Bidder protests $150 million Charleston airport construction contract
The second-place bidders on the $150 million expansion of Charleston International Airport are contesting how the contract was awarded, saying an airport board member has ties to the group picked to oversee the project.
Holder Construction Co. of Atlanta and its Charleston-based partners filed a protest Thursday with the Charleston County Aviation Authority.
The document says board member Joey Jefferson’s firm, Palmetto Civil Group of North Charleston, is a member of the team that was awarded the construction contract.
Jefferson declined to comment on Friday.
Holder and its partners want the authority to award the contract to them or solicit new bids, according to their attorney, Boyd B. Nicholson.
The authority unanimously awarded the contract March 22 to Dallas-based Austin Commercial LP and its local partner, Hitt Contracting Inc, The terms must still be negotiated.
The runner-up Holder-led team includes local firms Mashburn Construction Co., CCCS and Cumming.
Aviation Authority Chairman Chip Limehouse said Friday that Jefferson recused himself from any votes and did not participate in the selection of the construction firm.
Jefferson disclosed his relationship with Hitt Contracting to Limehouse and recused himself in a letter dated March 22, the day the contract was awarded.

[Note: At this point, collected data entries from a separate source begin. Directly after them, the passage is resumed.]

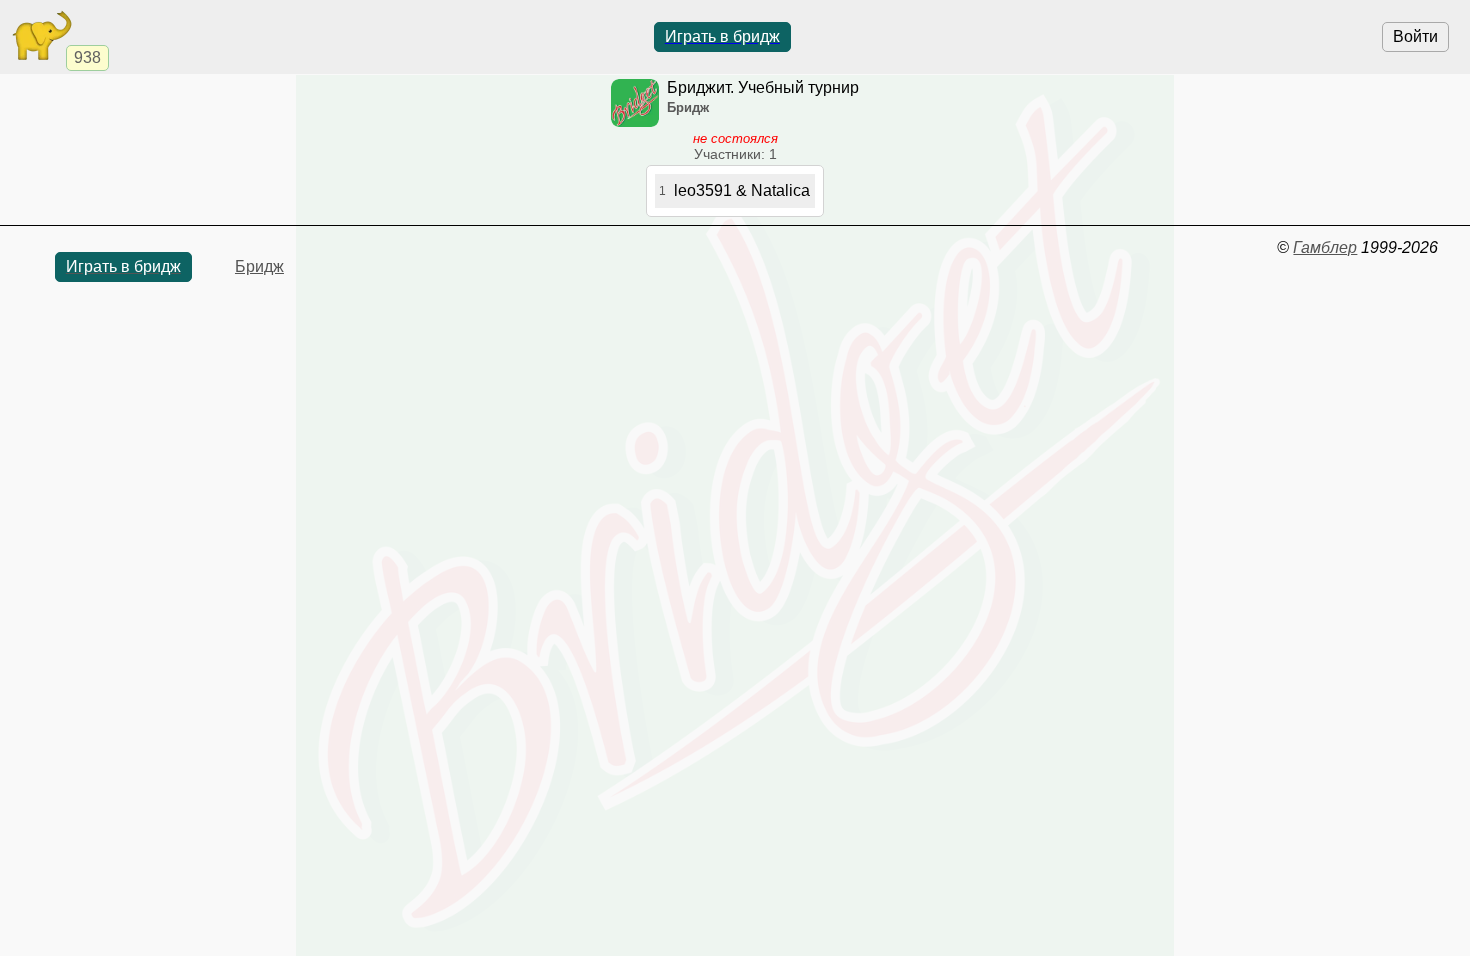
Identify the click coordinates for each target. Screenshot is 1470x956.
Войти (1415, 36)
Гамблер (1325, 247)
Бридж (259, 266)
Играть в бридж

Aviation Authority attorney Arnold Goodstein provided a copy of the letter to The Post and Courier on Friday.
Jefferson, who is still a member of the full airport board, resigned in December from a committee set up to plan the terminal redevelopment, and “his conduct is above reproach,” Goodstein said.
The six-page protest paints a different picture.
The document alleges Jefferson ran afoul of the state ethics law by not divulging a conflict of interest in writing and by participating in votes and closed-door discussions related to the project.
Those conflicts, according to the protest, include Jefferson being involved in the selection of the architectural firm to design the airport’s new look and by attending a Feb. 16 meeting where the discussions included the construction firm selection process and narrowing the list of bidders. That meeting included a closed-door session, according to the protest letter.
“During these meetings, Mr. Jefferson — and by extension the Hitt team — was privy to inside information regarding the selection process that other firms were unable to learn,” the document said. “This provided Hitt with an unfair advantage that materially taints the solicitation.
“By his very presence during the deliberations during the voting of the authority and during executive sessions, Mr. Jefferson was able to influence a governmental decision in which his business ... had an economic interest,” the protest claims.
Limehouse said the protest is premature since the airport has not signed a contract with the Austin-Hitt team, but he said the authority will hold a hearing on it.
He hopes the protest won’t hold up construction. The project includes adding six more gates and consolidating security check-in during the next three or so years.
“If it turns into a legal matter, that could slow us down,” Limehouse said. “We will work through it, though, and at the end of the day have a great airport.”